84 Geraldton and Perth, largely shielded from the tsunami waves by the northwestern coastline of Western Australia record relatively insignificant wave heights less than 2.5 cm in height. 12.8 Overall Overall effects of the bathymetric features offshore of Western Australia on tsunami wave train can be summarised into general effects for all the scenarios discussed above. Two of the most important bathymetric features are directly offshore of the Western Australian Coastline. These are the Exmouth Plateau, to the west of Karratha, and the Wallaby Plateau, including the Wallaby Extension, to the west of Carnarvon. These two relatively shallow areas of offshore bathymetry have a strong effect on the pattern of maximum wave heights along the Western Australian Coastline in a tsunami event. In every scenario the Wallaby Plateau, and the bridge of shallow water between the plateau and the shallow coastal zone, significantly refracted wave energy towards the coast, especially the area around Steep Point.

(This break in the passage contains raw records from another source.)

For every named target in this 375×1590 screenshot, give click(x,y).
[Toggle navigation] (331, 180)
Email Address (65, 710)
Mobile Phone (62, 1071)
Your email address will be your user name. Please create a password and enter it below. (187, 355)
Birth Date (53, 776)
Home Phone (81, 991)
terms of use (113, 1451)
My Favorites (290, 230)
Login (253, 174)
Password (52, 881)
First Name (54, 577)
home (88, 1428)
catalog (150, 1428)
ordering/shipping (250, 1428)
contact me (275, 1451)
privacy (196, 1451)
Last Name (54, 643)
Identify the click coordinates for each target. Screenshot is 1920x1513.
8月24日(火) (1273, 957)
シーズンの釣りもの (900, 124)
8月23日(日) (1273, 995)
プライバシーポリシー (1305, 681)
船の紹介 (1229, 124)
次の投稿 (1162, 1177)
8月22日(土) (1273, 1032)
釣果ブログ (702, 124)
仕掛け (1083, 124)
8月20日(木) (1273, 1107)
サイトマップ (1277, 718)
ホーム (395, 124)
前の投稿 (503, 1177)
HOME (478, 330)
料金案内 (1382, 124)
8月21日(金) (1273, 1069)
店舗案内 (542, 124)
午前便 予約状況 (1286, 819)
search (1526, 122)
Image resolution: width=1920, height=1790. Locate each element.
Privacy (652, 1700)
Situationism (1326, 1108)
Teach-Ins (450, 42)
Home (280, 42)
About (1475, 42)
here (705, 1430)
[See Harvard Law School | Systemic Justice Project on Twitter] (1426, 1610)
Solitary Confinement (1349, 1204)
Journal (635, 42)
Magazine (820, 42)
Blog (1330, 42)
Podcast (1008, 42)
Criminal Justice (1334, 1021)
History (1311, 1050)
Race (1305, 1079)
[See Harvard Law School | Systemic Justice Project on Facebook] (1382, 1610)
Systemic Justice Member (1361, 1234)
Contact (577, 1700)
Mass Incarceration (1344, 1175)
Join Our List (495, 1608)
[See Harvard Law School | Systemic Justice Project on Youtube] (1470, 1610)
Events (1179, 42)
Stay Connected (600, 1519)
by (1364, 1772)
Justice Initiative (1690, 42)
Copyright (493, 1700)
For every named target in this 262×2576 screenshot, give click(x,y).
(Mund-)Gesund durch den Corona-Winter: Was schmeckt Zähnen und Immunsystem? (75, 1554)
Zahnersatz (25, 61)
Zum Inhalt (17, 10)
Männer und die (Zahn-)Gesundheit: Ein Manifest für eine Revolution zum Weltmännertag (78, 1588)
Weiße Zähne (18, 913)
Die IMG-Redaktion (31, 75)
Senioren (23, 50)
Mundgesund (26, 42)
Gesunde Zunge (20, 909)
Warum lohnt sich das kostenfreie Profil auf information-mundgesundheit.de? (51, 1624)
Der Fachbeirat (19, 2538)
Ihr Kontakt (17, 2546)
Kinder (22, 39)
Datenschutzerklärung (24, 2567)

This effect, while visible in every scenario, more significantly affected the pattern of maximum wave heights along the coast in some. The strength of the effect relates strongly to the angle of incidence of the tsunami energy and thus the location of the tsunami. The Wallaby Plateau, and its extension, also reflects tsunami energy. This effect is responsible for the delayed maximum wave height along the coast and can be clearly seen in Figure 12.8.1.

85 Wallaby Plateau Wallaby Extension Figure 12.8.1: Scenario water heights after 2.5 hours. Reflective effects of Wallaby Extension and Wallaby Plateau indicated. The southwest of Western Australia, including Geraldton and the major population centres around Perth, are not affected to the same extent as the areas to the north which have been previously discussed. The reasons for this, as has been shown in the modeling, are twofold. Firstly, Perth is simply at a much greater distance from the source fault. The dissipation of energy over this distance is much greater than that for Karratha, Carnarvon or Steep Point. Secondly, and perhaps more importantly, is the bathymetry offshore of Perth. As can be seen in the maps of bathymetry shown in Figure 8.5.2, the continental shelf is at one of its narrowest points near Perth. There is no significant offshore structure similar to the Exmouth and Wallaby Plateaus to the Northwest, and for this reason the tsunami energy from the Sumatran fault is not refracted in the same way as it is in coastal areas to the north. Much of the wave energy travelling directly from the source fault is uninterrupted and continues travelling parallel to the coast and towards the southern ocean.